Hey, like I said, great info for me to learn because I don’t know. I was only saying that I don’t mind because my situation is fine with it. Thanks for the info, it’s interesting. I’m sure for any situation there’s a better and worse solution and I’m sure that for any solution, there’s a situation that either likes or dislikes the approach.
-
Enter the calm and quiet room
Pass out torches and pitchforks, guns and knives
“Snaps exist”
War erupts.
War with who? I'm posting this from Kubuntu and I'd happily agree with you that Snap should fuck off and die. (In particular, the backend being controlled by Canonical makes it objectively bad compared to Flatpak.) Even among people like me who tolerate Snap (for now...), I really don't think you're gonna find anybody who actually likes it, let alone enough to champion it.
Can't start a war when there's a consensus!
-
Perhaps ironically, this is mocking a strawman. Flatpacks can be installed and managed using the terminal! Not only that but Linux-Distros have had graphical package managers for decades.

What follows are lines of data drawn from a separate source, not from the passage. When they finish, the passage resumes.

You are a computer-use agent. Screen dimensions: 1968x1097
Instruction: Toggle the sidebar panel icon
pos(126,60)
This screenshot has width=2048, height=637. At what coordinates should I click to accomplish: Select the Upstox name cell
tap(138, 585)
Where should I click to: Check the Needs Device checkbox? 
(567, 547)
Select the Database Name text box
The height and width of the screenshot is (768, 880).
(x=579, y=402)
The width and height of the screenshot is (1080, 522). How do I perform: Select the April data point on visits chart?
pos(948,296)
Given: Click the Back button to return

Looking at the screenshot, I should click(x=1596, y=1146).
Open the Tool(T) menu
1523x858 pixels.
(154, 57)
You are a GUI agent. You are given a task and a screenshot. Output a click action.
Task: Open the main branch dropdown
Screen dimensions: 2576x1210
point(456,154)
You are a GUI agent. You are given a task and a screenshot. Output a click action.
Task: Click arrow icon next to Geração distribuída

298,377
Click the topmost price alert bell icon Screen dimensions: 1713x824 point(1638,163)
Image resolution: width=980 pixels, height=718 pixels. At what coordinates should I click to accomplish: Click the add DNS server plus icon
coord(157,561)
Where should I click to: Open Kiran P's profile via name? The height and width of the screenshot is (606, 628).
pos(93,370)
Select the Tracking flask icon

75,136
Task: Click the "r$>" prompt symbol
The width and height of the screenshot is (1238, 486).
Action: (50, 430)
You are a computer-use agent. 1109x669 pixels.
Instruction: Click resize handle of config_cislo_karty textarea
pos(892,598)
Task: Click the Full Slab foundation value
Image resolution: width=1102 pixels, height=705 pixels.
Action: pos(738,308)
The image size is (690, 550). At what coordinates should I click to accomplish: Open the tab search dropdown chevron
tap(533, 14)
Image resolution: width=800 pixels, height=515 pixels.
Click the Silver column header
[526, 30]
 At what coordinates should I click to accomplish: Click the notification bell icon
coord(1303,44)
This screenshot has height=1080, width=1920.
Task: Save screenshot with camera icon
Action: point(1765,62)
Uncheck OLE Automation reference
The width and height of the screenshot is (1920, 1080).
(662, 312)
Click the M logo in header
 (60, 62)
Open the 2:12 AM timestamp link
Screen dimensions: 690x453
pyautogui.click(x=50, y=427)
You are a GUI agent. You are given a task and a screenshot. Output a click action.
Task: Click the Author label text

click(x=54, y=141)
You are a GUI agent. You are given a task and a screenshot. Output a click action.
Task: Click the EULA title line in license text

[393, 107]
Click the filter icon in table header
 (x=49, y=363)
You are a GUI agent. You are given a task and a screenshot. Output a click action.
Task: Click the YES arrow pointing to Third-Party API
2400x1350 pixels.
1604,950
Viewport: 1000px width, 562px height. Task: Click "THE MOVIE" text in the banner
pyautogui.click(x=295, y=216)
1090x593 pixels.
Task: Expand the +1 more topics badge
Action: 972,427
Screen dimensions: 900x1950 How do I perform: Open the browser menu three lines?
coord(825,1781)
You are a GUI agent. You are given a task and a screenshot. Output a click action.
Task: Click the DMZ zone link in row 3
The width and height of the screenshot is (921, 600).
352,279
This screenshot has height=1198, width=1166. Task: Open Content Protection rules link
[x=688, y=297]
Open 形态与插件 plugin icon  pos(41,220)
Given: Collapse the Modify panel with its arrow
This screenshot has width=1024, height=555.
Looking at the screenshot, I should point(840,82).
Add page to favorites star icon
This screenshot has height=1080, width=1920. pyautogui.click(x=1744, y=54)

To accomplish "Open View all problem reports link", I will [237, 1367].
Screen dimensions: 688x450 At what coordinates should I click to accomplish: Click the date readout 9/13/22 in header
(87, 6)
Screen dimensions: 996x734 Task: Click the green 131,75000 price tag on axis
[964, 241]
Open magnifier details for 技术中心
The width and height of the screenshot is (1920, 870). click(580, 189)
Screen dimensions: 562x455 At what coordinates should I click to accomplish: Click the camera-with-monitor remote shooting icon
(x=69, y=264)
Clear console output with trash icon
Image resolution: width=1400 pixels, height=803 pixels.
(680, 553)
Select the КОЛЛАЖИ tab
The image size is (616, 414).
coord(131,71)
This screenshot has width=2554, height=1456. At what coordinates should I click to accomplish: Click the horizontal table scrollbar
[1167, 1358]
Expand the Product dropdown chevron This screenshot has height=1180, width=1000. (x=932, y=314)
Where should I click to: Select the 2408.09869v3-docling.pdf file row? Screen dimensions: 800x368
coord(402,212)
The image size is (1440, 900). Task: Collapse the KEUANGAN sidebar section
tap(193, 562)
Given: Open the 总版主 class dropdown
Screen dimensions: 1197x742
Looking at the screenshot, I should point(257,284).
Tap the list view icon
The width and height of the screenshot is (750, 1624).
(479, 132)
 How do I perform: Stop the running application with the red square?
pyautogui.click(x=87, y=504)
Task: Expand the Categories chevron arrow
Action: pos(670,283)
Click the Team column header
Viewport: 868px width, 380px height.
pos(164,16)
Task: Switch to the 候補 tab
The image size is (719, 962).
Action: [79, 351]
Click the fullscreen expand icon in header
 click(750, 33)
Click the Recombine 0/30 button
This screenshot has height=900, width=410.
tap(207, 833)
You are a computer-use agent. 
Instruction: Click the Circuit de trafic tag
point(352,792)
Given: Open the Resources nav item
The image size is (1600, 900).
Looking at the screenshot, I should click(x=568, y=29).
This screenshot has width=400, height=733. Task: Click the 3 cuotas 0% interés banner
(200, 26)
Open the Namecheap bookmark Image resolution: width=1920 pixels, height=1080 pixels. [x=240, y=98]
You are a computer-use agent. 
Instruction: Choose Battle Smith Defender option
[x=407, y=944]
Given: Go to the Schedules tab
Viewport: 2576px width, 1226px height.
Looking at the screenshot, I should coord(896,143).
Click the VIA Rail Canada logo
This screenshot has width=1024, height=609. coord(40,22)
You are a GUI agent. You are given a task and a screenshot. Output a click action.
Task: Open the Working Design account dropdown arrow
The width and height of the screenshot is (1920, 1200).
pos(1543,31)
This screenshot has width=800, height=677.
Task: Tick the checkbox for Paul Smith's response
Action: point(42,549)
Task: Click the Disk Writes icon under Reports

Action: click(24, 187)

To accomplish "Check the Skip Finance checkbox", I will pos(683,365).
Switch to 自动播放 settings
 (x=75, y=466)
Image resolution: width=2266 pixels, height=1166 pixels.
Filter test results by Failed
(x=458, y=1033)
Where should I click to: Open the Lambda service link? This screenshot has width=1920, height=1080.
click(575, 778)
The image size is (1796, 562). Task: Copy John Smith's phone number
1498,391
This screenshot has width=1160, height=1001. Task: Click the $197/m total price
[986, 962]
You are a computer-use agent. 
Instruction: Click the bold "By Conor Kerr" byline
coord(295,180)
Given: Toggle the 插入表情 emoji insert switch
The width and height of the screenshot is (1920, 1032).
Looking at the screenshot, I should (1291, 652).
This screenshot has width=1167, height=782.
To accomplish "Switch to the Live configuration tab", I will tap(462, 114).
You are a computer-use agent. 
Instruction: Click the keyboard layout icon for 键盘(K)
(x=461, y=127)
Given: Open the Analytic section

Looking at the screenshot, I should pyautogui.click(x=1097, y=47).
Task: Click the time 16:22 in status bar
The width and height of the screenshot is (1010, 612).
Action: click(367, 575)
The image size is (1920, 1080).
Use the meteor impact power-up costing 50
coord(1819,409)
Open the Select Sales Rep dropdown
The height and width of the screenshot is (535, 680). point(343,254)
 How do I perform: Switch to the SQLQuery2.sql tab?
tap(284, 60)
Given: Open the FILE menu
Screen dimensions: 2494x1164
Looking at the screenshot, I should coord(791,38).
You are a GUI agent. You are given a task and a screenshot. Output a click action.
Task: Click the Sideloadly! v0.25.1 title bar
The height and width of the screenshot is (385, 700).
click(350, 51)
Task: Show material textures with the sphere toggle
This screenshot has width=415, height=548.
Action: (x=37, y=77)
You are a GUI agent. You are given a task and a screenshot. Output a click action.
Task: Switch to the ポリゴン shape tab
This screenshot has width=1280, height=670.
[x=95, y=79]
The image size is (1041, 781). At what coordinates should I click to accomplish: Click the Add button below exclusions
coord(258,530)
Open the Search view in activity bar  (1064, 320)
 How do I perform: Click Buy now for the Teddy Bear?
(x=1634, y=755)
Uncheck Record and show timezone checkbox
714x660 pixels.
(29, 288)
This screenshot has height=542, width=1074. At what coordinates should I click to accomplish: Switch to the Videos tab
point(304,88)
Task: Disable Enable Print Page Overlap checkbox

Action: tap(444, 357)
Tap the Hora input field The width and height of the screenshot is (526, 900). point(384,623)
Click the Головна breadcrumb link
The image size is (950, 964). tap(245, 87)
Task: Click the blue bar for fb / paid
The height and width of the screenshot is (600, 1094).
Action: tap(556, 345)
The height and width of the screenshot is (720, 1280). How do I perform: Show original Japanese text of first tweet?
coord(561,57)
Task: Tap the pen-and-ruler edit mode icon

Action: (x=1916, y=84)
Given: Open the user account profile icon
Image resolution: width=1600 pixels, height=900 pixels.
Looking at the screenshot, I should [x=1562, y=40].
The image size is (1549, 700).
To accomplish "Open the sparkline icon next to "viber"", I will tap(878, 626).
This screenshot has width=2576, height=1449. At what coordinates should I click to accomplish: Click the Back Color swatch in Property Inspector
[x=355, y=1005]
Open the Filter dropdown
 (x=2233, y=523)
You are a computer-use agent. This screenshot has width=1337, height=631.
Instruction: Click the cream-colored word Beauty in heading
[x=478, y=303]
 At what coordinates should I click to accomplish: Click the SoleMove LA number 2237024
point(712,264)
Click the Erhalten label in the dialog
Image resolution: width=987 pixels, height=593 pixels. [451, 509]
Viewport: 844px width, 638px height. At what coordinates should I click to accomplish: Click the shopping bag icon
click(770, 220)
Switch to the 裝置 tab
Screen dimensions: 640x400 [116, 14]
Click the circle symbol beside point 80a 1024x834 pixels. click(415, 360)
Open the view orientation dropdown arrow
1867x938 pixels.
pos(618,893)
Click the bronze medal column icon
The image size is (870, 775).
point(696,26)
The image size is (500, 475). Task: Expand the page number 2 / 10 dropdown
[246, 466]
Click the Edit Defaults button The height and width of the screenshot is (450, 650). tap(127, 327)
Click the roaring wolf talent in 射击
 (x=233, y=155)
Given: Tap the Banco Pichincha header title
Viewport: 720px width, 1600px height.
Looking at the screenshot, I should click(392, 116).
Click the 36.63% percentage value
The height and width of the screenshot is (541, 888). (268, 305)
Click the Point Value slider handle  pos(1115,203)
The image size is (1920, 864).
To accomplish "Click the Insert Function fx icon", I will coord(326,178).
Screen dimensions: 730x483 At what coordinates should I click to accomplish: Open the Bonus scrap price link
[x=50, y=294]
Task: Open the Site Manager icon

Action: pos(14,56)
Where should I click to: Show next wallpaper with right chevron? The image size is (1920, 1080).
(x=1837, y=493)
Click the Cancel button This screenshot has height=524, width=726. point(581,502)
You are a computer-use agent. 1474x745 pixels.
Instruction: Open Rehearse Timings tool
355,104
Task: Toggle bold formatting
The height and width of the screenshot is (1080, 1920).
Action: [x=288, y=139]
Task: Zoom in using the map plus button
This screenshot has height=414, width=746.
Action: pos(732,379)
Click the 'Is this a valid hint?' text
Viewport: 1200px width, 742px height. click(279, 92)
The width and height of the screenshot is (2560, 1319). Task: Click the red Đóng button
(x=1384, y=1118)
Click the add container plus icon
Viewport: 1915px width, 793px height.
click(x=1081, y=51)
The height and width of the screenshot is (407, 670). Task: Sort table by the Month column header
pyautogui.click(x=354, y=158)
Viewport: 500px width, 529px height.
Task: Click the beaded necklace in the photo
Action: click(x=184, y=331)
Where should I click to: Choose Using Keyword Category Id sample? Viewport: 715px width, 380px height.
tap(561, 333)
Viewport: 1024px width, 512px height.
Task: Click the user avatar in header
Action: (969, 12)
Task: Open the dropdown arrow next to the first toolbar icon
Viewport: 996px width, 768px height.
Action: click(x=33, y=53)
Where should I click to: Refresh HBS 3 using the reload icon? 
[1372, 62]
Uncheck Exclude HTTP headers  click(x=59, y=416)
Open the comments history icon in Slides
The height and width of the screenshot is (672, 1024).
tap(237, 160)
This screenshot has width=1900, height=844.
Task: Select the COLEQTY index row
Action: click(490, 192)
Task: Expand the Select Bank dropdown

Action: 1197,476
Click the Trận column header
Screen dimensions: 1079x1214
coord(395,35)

The primary reason that distros have embraced flatpack / snap / appimage is that they promise to lower the burden of managing software repositories. The primary reason that some users are mad is that these often don't provide a good experience:
- they are often slower to install/start/run
- they have trouble integrating with the rest of the system (ignoring gtk/qt themes for example)
- they take a lot more space and bandwidth
Theoretically they are also more secure... But reality of that has also been questioned. Fine grained permissions are nice, but bundling libraries makes it hard to know what outdated libraries are running on the systems.
As far as I know, I've only installed Flatpaks using the terminal. The most annoying thing about them for me is having to type out the fully-qualified name of the software (e.g.
org.mozilla.firefoxinstead of justfirefox), which is a very terminal-specific issue, LOL!